PLANETE - Publié le 25/11/2019 à 15:53


Arctique: le réchauffement cause des difficultés à deux explorateurs


AFP

Deux célèbres explorateurs qui tentent de traverser à ski l’océan arctique gelé doivent affronter une couche de glace inhabituellement fine en raison du changement climatique, ce qui rallonge leur entreprise et réduit leurs rations, a-t-on appris samedi auprès de l’expédition.

Le Sud-Africain Mike Horn et le Norvégien Borge Ousland, respectivement âgés de 53 et 57 ans, ont quitté Nome en Alaska par voilier le 25 août. Ils ont atteint la mer de glace le 12 septembre et voyagent depuis à ski, en tirant des traîneaux chargés de vivres.

Au départ, ils envisageaient d’achever leur traversée vers mi-novembre. Mais « à cause du changement climatique, la glace est plus fine que d’habitude et plus encline à dériver », a expliqué à l’AFP un porte-parole de l’expédition, Lars Ebbesen.

Normalement, la dérive devrait permettre aux explorateurs de progresser de quelques kilomètres supplémentaires chaque jour, « mais les vents poussent la glace vers le Groenland et ils ont reculé de trois à cinq kilomètres par jour », a-t-il poursuivi.

L’équipe espère dorénavant que l’objectif pourra être atteint d’ici dix à douze jours, juste la durée de leurs rations.  

La fille aînée de Mike Horn, Annika Horn, 26 ans, a confié au quotidien français Le Parisien que la traversée devenait un cauchemar.

« Son moral est au plus bas. Je ne l’ai jamais vu comme ça, dans un état de fatigue physique extrême », a-t-elle dit.

Selon M. Ebbesen, « il n’y a pas de danger, pas de grand drame. Mais c’est serré, une course effrénée pour atteindre l’objectif ».

« Si cela prend plus longtemps, nous réfléchissons à la manière de leur apporter plus de nourriture », a-t-il ajouté, précisant que la météo évoluait et que des vents plus favorables étaient attendus.  

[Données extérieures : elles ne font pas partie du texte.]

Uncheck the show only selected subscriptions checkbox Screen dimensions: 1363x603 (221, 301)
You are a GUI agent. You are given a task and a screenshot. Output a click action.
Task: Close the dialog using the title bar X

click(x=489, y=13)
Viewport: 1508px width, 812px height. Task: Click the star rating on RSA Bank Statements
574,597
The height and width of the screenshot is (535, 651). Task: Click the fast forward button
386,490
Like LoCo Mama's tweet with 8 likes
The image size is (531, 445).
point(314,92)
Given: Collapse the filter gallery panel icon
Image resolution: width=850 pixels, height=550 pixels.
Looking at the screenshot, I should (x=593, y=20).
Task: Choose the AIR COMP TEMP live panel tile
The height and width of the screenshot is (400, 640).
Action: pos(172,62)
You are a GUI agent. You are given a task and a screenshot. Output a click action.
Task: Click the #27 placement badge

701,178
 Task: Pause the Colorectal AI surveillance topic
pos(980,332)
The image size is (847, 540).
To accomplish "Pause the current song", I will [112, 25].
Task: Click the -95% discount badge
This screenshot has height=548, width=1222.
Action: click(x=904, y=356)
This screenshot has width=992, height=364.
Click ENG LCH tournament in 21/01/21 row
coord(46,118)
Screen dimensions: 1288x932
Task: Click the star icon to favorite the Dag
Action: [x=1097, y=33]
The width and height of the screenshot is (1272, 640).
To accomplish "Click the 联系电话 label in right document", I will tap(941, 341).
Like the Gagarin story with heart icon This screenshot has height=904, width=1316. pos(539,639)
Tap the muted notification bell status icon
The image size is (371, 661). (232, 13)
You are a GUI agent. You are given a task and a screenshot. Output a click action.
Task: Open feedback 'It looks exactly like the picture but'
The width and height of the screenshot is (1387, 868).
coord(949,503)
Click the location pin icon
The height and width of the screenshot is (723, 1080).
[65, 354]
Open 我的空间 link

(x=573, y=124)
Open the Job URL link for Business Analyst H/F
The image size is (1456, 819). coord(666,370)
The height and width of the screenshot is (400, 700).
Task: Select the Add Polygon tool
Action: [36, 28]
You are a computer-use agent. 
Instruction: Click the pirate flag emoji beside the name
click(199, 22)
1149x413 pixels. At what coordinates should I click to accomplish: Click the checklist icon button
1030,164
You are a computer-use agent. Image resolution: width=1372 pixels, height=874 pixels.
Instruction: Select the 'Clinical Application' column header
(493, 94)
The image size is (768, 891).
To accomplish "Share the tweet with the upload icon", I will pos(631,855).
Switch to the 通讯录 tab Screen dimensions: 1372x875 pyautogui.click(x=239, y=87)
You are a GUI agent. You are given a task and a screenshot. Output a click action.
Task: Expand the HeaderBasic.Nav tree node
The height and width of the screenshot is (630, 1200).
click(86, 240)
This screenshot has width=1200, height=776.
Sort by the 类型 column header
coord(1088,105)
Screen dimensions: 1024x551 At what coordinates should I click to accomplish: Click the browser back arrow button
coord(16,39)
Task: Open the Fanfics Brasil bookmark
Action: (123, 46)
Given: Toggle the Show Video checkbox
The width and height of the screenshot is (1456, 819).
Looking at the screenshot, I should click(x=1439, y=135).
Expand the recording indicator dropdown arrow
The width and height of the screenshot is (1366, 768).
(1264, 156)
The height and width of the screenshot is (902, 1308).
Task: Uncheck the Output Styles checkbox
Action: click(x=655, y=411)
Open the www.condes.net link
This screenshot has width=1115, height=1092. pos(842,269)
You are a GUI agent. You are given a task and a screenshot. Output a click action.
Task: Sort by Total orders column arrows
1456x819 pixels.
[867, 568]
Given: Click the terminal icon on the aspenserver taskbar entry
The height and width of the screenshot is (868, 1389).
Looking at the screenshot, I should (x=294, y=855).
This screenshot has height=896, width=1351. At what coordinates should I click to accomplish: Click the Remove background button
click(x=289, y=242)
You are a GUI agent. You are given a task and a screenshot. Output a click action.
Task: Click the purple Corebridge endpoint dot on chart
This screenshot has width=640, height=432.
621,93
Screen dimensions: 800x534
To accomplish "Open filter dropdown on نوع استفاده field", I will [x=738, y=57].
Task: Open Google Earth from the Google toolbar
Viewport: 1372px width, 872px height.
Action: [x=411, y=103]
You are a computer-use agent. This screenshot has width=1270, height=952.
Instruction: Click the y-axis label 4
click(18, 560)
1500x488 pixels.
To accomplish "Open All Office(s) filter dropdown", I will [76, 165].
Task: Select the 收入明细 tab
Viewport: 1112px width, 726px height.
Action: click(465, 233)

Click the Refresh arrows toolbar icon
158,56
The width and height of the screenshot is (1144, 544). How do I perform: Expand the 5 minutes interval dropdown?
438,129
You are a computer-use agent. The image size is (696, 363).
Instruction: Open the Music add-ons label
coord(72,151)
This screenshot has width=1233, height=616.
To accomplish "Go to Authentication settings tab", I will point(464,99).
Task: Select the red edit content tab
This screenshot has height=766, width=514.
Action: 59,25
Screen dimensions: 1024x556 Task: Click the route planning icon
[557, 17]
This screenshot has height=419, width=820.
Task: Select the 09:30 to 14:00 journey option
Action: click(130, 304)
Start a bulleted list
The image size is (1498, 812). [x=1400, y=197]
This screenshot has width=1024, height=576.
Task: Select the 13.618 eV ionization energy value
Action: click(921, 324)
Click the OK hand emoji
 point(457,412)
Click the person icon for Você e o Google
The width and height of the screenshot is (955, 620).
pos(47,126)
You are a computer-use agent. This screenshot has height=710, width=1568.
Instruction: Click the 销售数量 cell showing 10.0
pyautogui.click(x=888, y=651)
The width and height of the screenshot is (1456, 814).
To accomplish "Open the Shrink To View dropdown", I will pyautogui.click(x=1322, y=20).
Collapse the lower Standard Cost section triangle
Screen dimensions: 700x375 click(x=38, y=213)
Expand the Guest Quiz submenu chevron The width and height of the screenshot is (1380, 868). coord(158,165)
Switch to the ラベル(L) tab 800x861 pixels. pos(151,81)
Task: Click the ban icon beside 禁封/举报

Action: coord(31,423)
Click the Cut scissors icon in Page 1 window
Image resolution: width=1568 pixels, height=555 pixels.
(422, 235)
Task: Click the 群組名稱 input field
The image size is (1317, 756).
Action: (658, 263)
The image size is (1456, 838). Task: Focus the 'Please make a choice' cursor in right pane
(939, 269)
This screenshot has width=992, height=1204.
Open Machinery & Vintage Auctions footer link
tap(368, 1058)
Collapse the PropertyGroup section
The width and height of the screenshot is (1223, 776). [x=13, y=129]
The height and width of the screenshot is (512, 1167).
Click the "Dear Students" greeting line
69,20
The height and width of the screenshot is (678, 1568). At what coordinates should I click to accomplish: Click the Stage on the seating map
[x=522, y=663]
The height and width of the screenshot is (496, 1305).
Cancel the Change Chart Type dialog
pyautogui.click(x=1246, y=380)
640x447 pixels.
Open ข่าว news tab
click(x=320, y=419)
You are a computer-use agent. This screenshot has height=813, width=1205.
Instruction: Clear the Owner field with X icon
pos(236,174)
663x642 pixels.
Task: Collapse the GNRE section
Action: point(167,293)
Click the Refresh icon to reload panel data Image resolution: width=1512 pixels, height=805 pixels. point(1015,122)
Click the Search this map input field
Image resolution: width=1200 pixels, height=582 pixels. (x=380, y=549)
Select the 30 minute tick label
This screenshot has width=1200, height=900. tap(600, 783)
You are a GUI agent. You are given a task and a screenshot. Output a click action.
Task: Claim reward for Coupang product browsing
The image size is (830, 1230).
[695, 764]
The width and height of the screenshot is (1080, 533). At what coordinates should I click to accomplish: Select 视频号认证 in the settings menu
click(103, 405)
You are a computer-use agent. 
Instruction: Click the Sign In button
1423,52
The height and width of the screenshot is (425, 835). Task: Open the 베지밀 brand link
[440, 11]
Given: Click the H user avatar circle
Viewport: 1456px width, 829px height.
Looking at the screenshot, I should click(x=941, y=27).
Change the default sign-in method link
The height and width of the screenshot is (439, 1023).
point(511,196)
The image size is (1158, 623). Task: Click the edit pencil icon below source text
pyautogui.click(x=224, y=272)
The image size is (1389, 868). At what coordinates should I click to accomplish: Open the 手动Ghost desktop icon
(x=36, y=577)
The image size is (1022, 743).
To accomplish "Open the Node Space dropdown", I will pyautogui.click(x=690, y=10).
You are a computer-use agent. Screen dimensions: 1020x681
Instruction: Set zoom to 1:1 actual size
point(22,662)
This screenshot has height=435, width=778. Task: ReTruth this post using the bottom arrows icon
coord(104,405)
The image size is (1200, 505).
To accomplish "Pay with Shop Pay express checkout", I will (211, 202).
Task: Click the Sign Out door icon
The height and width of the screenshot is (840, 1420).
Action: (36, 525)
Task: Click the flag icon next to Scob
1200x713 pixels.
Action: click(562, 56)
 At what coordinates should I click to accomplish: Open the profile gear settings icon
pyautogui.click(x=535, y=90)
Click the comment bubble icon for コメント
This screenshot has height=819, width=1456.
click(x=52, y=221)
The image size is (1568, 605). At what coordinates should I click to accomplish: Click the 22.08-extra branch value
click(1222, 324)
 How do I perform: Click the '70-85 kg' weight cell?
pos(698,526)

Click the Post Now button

Les deux hommes n’ont pas demandé à être évacués et sont « dans une condition étonnamment bonne » en accomplissant un tel exploit, « ils ont quelques engelures mais c’est tout à fait normal », a dit à l’AFP un porte-parole du Centre de coordination des sauvetages en Norvège du Nord, Bard Mortensen.

Des sauveteurs « étudient à ce stade des plans par précaution » au cas où une évacuation deviendrait nécessaire, par hélicoptère ou par bateau, a poursuivi M. Mortensen, mais « aucune évacuation n’est en cours […], ils sont déterminés actuellement à y arriver tout seuls ».